**Exercise instructions:** Can you write out the health-care reform passage below from "- This is due" to "number of compromises.", word for word?

**Passage to read:**
_____

Focus: GS-II Social Justice
- Two countries which lead in the COVID-19 cases tally in the world today, namely the United States (first) and India (third), are also the ones where the need for health-care reform post COVID-19 has been most keenly felt.
- This is due to the lack of effective universal health coverage (UHC) in these countries, which has broadened concerns beyond the frontiers of an epidemic response into the larger domain of access, equity, and quality in health care.
Legacy implications and UHC
- Certain entrenched characteristics of these health systems that have accrued over decades tend to dictate the terms of further evolution and lead to a number of compromises.
- The long legacy itself comprises a path-dependent trajectory that precludes far-reaching health-care reform.
For example: The US Affordable Care Act (ACA) envisaged a number of overarching measures to expand health insurance and improve access; however, the foundational aspects of U.S. health care, such as a fragmented private insurance landscape and a love for expensive specialised care, could hardly be altered due to their entrenched nature.
- The government has looked poised to employ Ayushman Bharat–Pradhan Mantri Jan Arogya Yojana (AB-PM-JAY) health insurance as the tool for achieving UHC, and such calls have only grown stronger in the context of the COVID-19 pandemic.

_____

**Material shown:**
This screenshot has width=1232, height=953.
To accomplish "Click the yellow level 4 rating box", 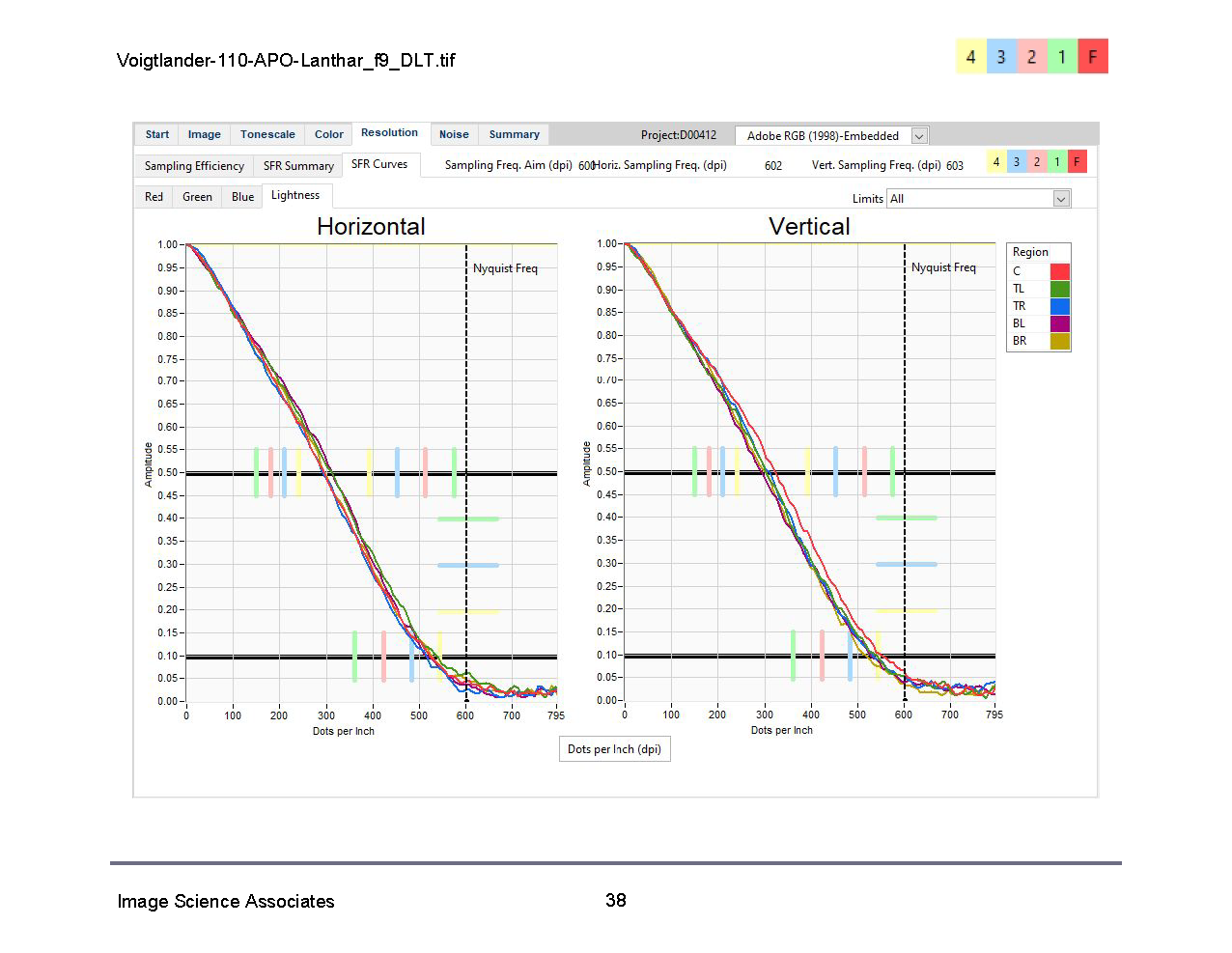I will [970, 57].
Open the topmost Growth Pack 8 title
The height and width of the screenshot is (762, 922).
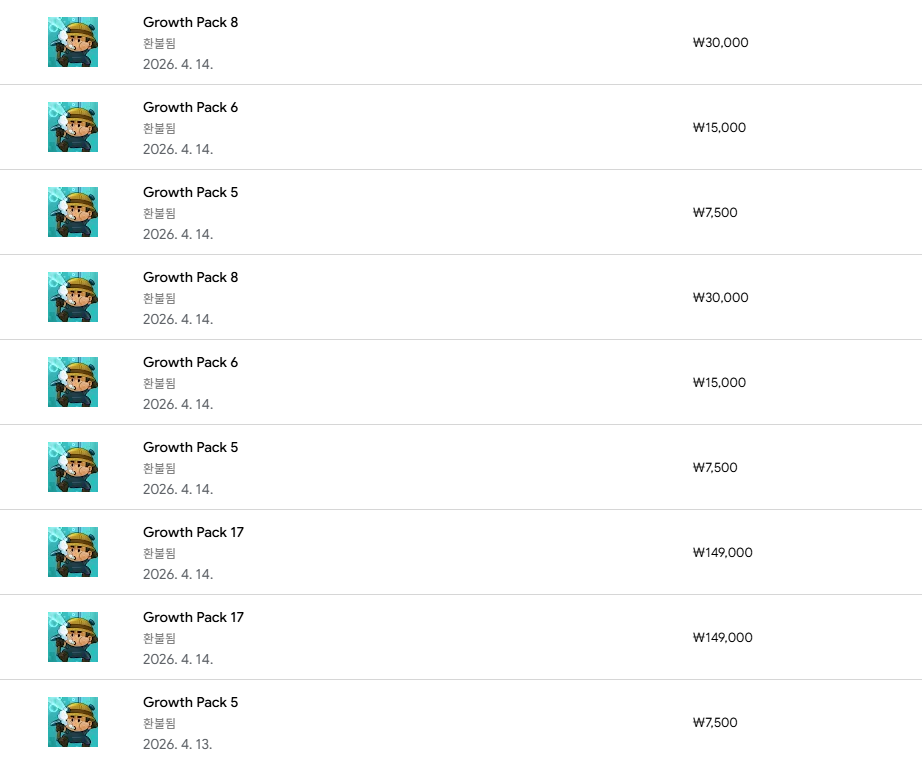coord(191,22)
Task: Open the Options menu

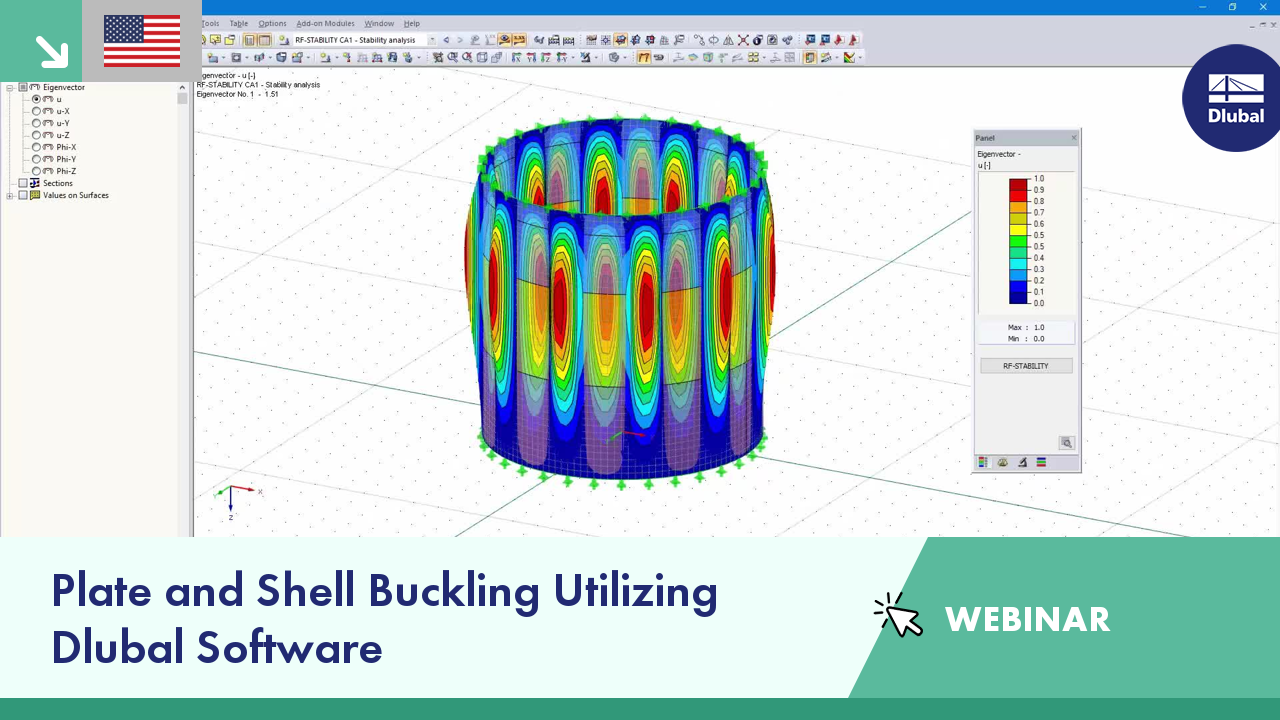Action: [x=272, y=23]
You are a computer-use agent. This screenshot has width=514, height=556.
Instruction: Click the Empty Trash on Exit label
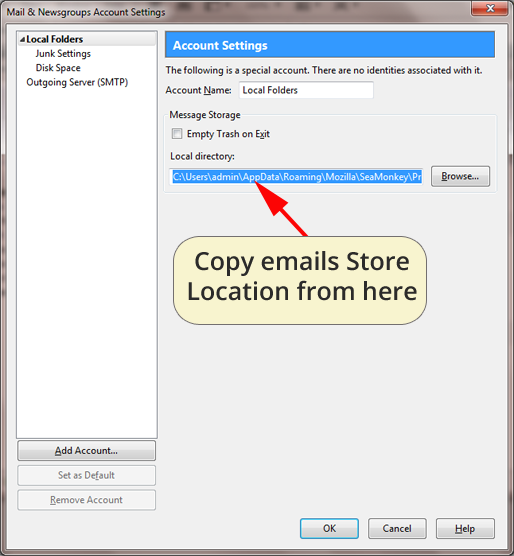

_____

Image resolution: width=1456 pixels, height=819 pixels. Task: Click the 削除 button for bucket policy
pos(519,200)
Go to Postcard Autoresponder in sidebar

_____

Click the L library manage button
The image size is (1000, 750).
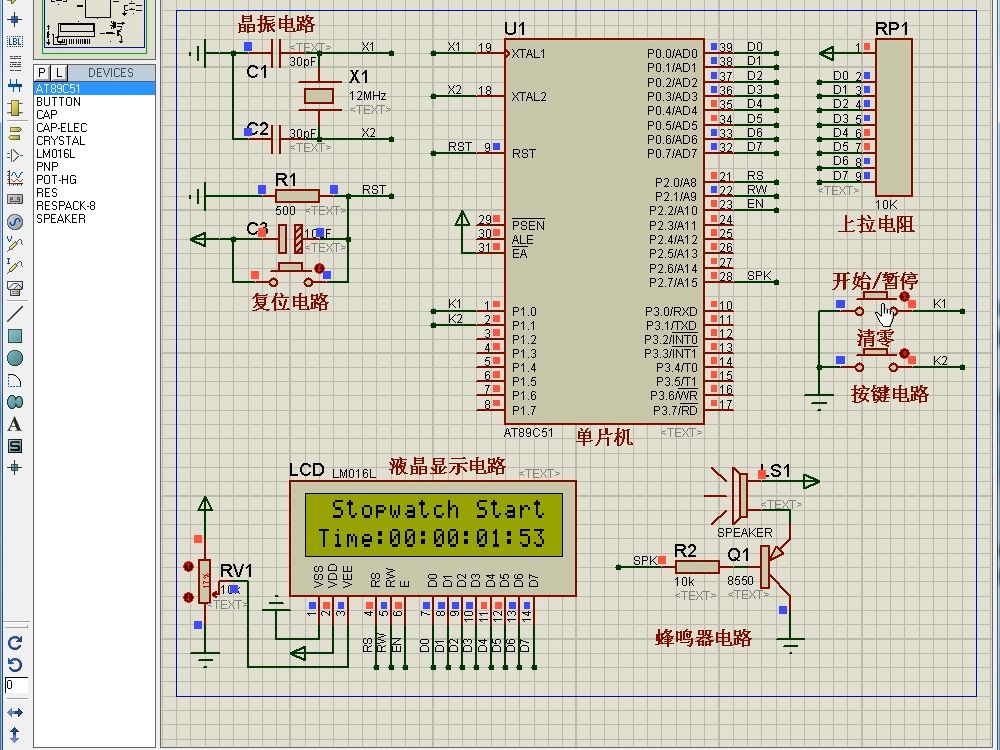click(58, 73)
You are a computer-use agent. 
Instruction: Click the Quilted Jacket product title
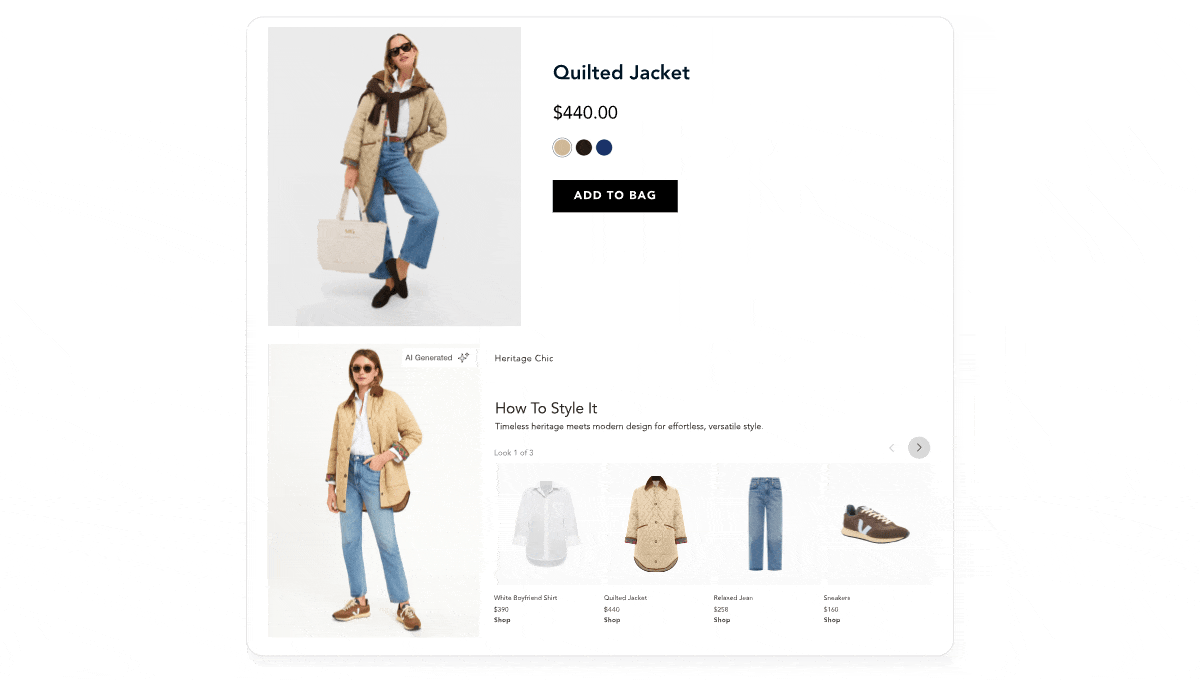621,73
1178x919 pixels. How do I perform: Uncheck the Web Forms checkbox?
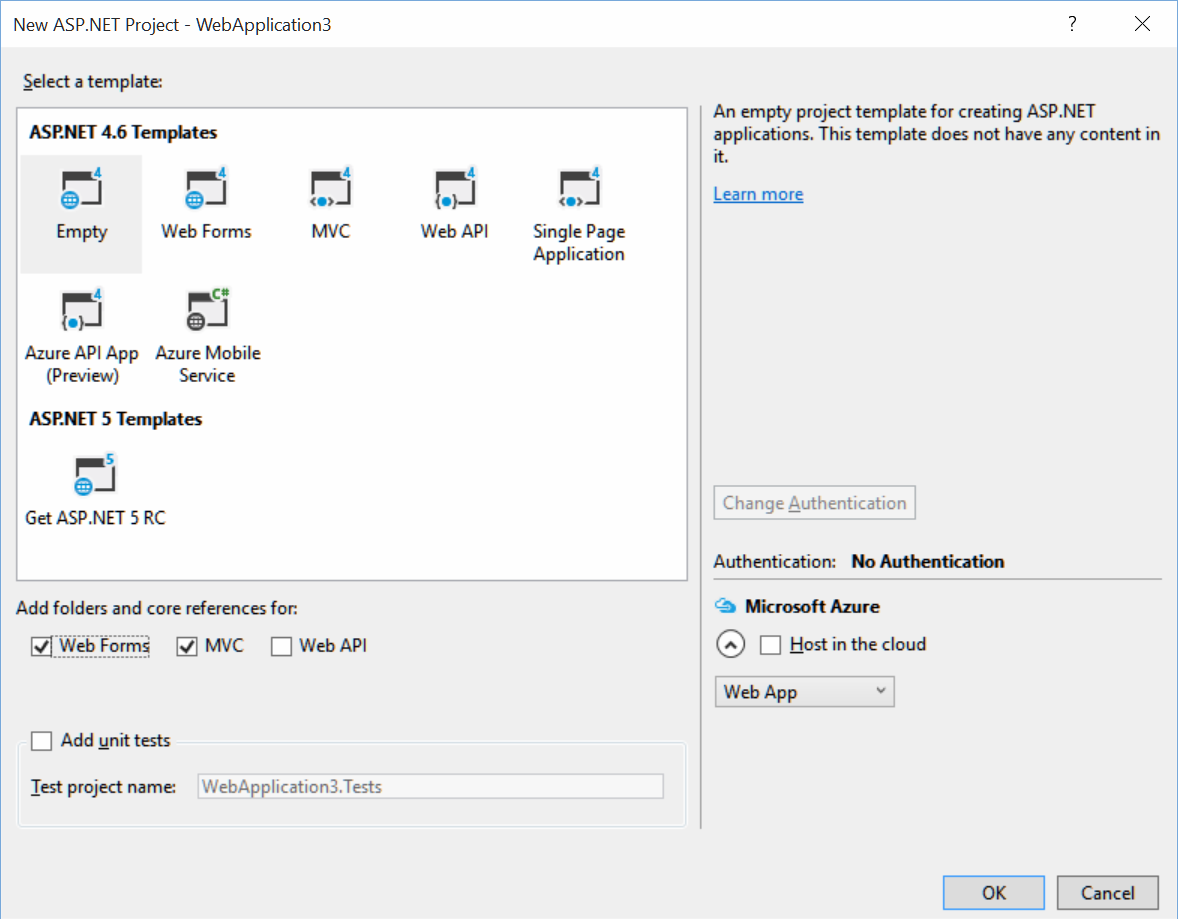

_____

**Answer box:**
- This is due to the lack of effective universal health coverage (UHC) in these countries, which has broadened concerns beyond the frontiers of an epidemic response into the larger domain of access, equity, and quality in health care.
Legacy implications and UHC
- Certain entrenched characteristics of these health systems that have accrued over decades tend to dictate the terms of further evolution and lead to a number of compromises.